Jack Wilson, principal autor do novo artigo e cientista planetário do Laboratório de Física Aplicada da Universidade Johns Hopkins em Laurel, Maryland, testou pela primeira vez a ideia de obter novas informações sobre a decadência de nêutrons de antigas missões espaciais em um artigo de 2020 analisando dados de nêutrons capturados em 2007 e 2008 pela missão MESSENGER da NASA a Mercúrio.

“Não é algo em que um grande número de pessoas tenha se esforçado muito”, disse Wilson. “As pessoas simplesmente presumiram que isso não poderia ser feito.”

O novo artigo de Wilson modelou quantos nêutrons o espectrômetro deve capturar com base em uma série de fatores, incluindo a eficiência do detector e a composição da superfície da lua. Em seguida, os pesquisadores simularam quantos nêutrons devem ser detectados para diferentes taxas de decaimento para ver qual taxa de decaimento melhor correspondeu aos dados do detector.

Olhando para Vênus para melhorar os resultados

Wilson espera que uma das várias missões da NASA a Vênus possa trazer um espectrômetro de nêutrons para medir nêutrons liberados da atmosfera de Vênus, que é muito mais homogênea do que a superfície da lua. A complexidade da composição da lua foi a principal fonte de erro sistemático da medição, disse Wilson. O erro sistemático pode ser causado por coisas como equipamento quebrado ou falta de compreensão do sistema que está sendo estudado.

“Ter um conjunto de dados de Vênus realmente bom também nos daria, potencialmente, outra melhoria de ordem de magnitude na sistemática”, disse ele.

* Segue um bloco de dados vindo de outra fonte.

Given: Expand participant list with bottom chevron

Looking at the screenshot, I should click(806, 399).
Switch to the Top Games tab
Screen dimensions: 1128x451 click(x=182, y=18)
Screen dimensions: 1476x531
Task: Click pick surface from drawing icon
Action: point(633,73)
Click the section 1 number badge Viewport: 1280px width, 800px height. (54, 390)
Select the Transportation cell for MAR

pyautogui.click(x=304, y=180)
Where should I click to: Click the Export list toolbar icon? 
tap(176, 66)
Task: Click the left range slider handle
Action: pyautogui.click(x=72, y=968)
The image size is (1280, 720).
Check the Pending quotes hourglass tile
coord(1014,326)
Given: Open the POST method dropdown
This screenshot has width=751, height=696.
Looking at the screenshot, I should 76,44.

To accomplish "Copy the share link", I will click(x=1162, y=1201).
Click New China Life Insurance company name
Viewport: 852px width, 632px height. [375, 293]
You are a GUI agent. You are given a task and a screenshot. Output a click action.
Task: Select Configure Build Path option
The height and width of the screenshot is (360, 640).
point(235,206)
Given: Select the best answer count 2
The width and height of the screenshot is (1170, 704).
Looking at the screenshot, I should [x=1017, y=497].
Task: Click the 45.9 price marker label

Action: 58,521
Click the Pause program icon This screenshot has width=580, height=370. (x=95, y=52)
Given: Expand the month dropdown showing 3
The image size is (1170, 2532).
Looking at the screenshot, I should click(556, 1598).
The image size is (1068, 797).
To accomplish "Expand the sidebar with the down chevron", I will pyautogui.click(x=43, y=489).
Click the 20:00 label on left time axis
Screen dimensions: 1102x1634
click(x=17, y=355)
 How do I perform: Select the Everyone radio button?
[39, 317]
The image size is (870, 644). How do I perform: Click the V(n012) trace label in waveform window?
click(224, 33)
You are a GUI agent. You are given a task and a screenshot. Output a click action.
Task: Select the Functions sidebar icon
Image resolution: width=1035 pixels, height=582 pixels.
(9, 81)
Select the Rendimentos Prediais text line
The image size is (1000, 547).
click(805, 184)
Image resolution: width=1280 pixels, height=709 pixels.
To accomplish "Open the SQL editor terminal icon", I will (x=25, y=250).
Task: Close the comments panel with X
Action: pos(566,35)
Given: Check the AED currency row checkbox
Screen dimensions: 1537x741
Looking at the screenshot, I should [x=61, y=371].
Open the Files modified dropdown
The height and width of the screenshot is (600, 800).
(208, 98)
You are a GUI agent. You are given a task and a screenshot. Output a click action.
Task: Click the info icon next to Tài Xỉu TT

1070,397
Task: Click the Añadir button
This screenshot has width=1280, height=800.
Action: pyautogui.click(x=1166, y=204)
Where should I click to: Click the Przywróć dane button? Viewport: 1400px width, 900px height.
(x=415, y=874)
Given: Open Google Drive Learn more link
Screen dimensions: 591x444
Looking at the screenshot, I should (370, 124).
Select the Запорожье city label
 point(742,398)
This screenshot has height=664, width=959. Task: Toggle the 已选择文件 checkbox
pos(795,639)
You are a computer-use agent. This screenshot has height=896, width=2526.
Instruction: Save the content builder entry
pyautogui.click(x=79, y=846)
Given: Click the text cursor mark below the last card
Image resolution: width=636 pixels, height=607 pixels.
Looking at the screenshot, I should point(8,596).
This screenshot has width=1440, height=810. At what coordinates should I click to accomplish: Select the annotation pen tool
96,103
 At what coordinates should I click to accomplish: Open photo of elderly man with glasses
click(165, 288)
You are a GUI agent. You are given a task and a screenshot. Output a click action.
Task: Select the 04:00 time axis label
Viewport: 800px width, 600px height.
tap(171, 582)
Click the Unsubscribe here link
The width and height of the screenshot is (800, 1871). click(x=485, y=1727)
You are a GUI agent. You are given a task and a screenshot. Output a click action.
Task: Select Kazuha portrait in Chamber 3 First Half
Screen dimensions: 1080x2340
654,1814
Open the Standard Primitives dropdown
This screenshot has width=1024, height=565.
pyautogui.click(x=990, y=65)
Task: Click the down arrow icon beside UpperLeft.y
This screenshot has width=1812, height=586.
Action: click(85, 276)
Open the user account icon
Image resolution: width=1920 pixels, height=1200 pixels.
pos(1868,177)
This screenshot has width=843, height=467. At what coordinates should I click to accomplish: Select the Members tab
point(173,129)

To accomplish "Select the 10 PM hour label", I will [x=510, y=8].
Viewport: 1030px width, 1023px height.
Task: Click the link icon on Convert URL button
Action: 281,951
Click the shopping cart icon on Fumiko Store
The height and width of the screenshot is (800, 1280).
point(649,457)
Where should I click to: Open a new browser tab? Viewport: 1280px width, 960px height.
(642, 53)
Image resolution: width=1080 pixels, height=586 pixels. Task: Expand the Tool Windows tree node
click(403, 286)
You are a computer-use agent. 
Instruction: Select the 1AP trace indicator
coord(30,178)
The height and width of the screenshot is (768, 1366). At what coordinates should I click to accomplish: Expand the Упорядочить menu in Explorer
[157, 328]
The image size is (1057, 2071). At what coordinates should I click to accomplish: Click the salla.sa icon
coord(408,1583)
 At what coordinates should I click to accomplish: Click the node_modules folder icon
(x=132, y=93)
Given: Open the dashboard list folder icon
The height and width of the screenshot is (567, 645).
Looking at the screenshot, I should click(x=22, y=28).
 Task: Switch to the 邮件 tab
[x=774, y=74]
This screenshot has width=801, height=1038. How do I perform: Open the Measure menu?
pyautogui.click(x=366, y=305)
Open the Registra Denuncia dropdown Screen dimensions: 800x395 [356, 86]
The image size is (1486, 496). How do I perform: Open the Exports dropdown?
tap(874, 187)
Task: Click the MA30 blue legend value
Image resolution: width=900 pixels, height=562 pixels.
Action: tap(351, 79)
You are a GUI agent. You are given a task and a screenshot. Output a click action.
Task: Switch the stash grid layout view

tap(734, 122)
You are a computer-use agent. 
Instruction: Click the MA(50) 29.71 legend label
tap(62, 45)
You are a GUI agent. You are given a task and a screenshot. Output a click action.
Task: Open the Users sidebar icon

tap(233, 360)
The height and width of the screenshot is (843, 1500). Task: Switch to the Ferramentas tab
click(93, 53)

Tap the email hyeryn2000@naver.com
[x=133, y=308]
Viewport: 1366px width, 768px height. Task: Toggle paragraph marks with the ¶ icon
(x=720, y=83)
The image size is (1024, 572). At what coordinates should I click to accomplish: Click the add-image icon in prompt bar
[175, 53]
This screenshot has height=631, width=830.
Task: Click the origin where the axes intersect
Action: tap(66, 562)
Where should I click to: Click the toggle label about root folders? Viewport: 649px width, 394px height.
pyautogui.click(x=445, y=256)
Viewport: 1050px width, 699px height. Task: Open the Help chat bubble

Hoogerheide acredita que é improvável que as medições baseadas no espaço sejam tão precisas quanto o experimento da garrafa. Mas Pattie, que trabalha em experimentos com garrafas, disse que “mesmo que eles não consigam reduzir [a margem de erro] para 0,1 segundo, se eles puderem chegar a alguns segundos e dizer: Nós concordamos com a garrafa ou o feixe … isso seria muito interessante. ?

Mesmo se isso acontecesse, a medição baseada no espaço seria apenas “mais evidência de que teríamos que continuar procurando até você descobrir por que a viga e a garrafa não combinam”, disse Pattie.

Tanto Pattie quanto Hoogerheide acham que a explicação mais provável para a discrepância é algum tipo de erro no projeto experimental. Mas alguns cientistas propuseram que pelo menos alguma fração da discrepância pode ser devido à “nova física” – como uma pequena porcentagem dos nêutrons decaindo em partículas de matéria escura em vez dos prótons detectados pelo experimento de feixe. Mas os experimentos ainda não encontraram nenhuma evidência em apoio às teorias da matéria escura.

“Basicamente, todo mundo sempre esperou que a anomalia fosse de natureza sistemática”, disse Hoogerheide. “As pessoas sempre querem descobrir uma nova física, mas nem sempre esperam isso.”

Mas as medições baseadas no espaço poderiam um dia ser usadas para dizer que uma das duas medições de laboratório é mais provável do que a outra. Wilson disse que a ideia de tentar medições baseadas no espaço era atraente “só porque esse impasse existiu entre as duas medições de laboratório … você quer uma terceira técnica para quebrar o impasse.”